**Jouw opdracht**
Vertaal deze zin uit het tekstfragment over het ziekenhuis Bronovo in het Engels: "Het hof oordeelde dat de veroordeling tot toelating van de medisch-specialist te prematuur was."

**Tekstfragment**

• • • •

Rechtspraak
werkneemster/Stichting Bronovo-Nebo
(Cassatieberoep van AR 2014-0476.) Het ziekenhuis Bronovo heeft een groot aantal medisch-specialistische afdelingen waaronder oogheelkunde (hierna: de polikliniek oogheelkunde). Oogheelkundige zorg wordt verleend op twee locaties, te weten in Den Haag (in het ziekenhuis zelf, hierna: locatie Den Haag) en in het gezondheidscentrum Wassenaar (de nevenlocatie, hierna: locatie Wassenaar). X, geboren in 1953, is sedert 1991 als vrijgevestigd specialist werkzaam geweest in de polikliniek oogheelkunde op de locatie Den Haag, aanvankelijk voor anderhalve dag, later voor twee dagen in de week. Naast X was er sedert 1997 in de vakgroep oogheelkunde op de locatie Den Haag een tweede ‘vrijgevestigde’ oogarts werkzaam, te weten de oogarts A. A was daar voltijds werkzaam. In de loop van de tijd zijn er in de samenwerking tussen X en A dermate serieuze problemen ontstaan, dat de raad van bestuur van Bronovo (hierna: de RvB) aanleiding zag het bureau Intermezzo Management in te schakelen om te rapporteren over de verhoudingen binnen de vakgroep oogheelkunde. Naar aanleiding van de rapportage van genoemd bureau heeft de RvB besloten beide oogartsen ‘uit elkaar te halen’. A bleef op de locatie Den Haag werkzaam en X is door de RvB opgedragen haar werkzaamheden met ingang van 1 september 2008 te verrichten op de locatie Wassenaar, aanvankelijk voor de duur van drie maanden, later tot 1 juli 2009, de datum waarop een door de RvB voorgenomen reorganisatie zou zijn afgerond. X heeft aan de opdracht om (voor enige tijd) op de locatie Wassenaar te gaan werken geen gehoor willen geven, waarna aan X per 1 september 2008 de toegang tot de locatie Den Haag is ontzegd. In het kader van de voorgenomen reorganisatie heeft de RvB B, verbonden aan het LUMC, de opdracht gegeven een plan van aanpak voor de vakgroep oogheelkunde te ontwerpen. In februari 2009 heeft B een conceptplan uitgebracht dat onder meer voorzag in roulatie van de oogartsen over de twee hiervoor aangeduide locaties. Kern van de procedure bij het hof was de vraag of de voorzieningenrechter in zijn vonnis van 16 oktober 2009 op goede grond geoordeeld heeft dat X moest worden toegelaten op de locatie Den Haag (totdat een definitieve oplossing over de roulatie van de oogartsen over de locatie Den Haag en de locatie Wassenaar was bereikt). Het hof oordeelde dat de veroordeling tot toelating van de medisch-specialist te prematuur was. Tegen dit oordeel keert X zich in cassatie met motiveringsklachten.

• • • •

**Onderzochte gegevens**
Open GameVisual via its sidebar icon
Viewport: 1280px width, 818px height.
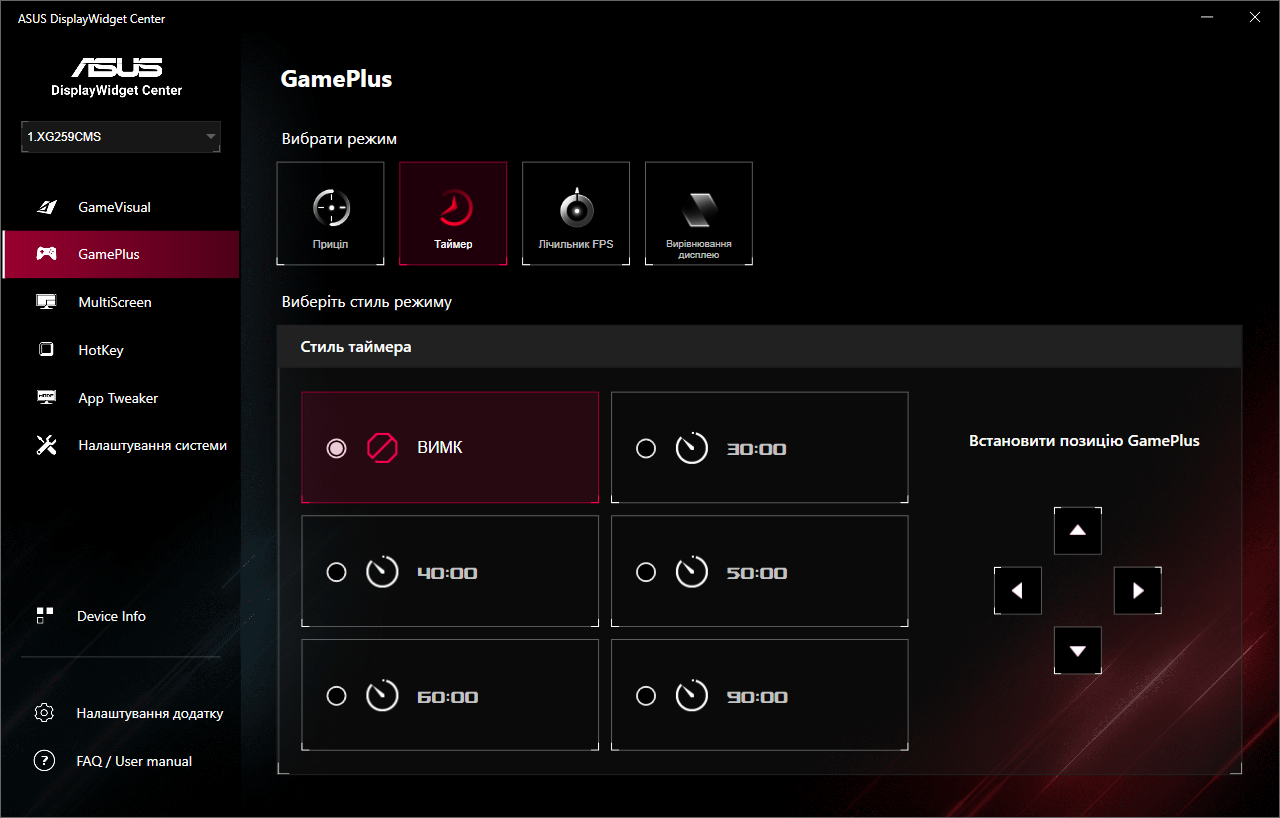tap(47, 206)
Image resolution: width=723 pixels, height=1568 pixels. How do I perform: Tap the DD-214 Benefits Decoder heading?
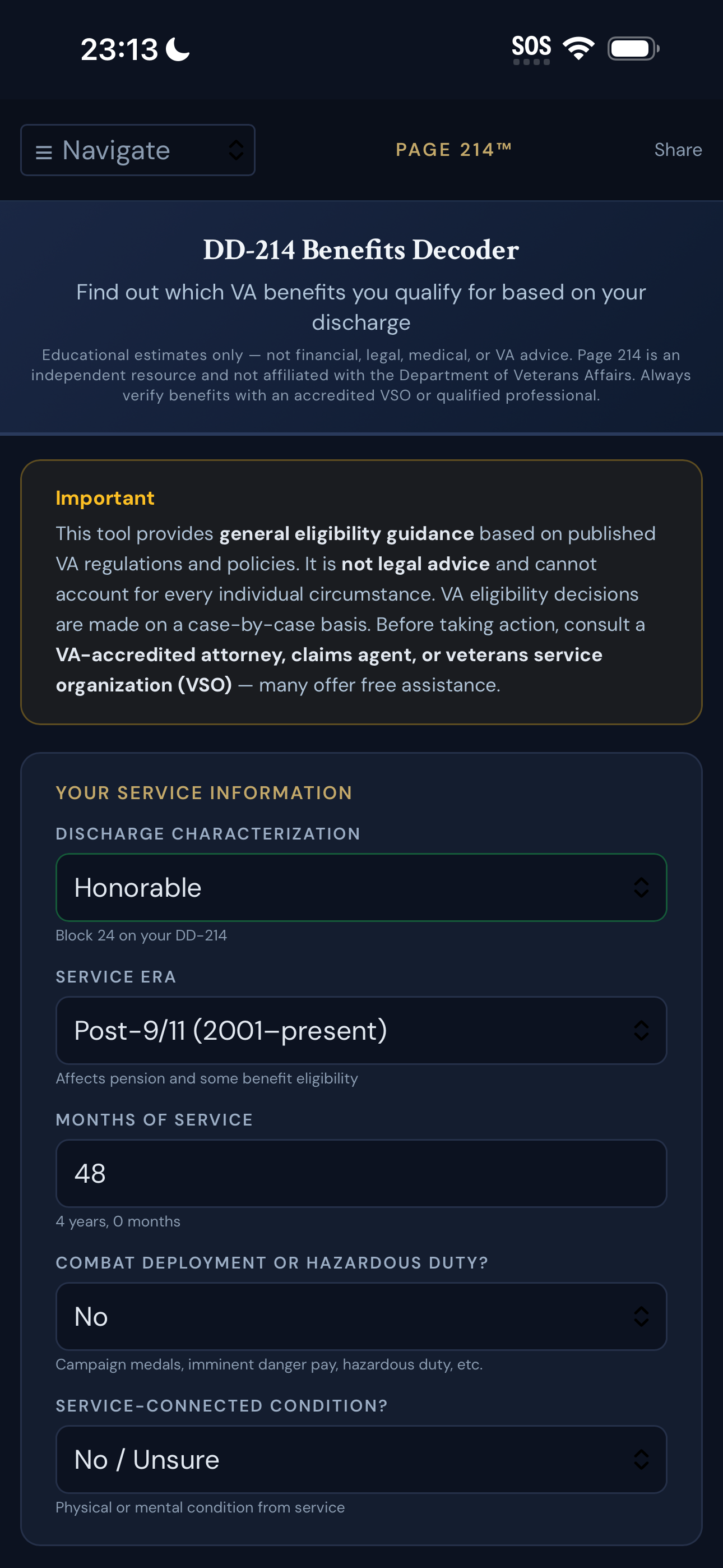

• • • •

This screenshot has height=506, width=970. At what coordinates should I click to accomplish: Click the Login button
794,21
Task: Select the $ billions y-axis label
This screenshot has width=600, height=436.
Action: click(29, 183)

• • • •

**Oplossing opdracht**
The court held that the order to admit the medical specialist was premature.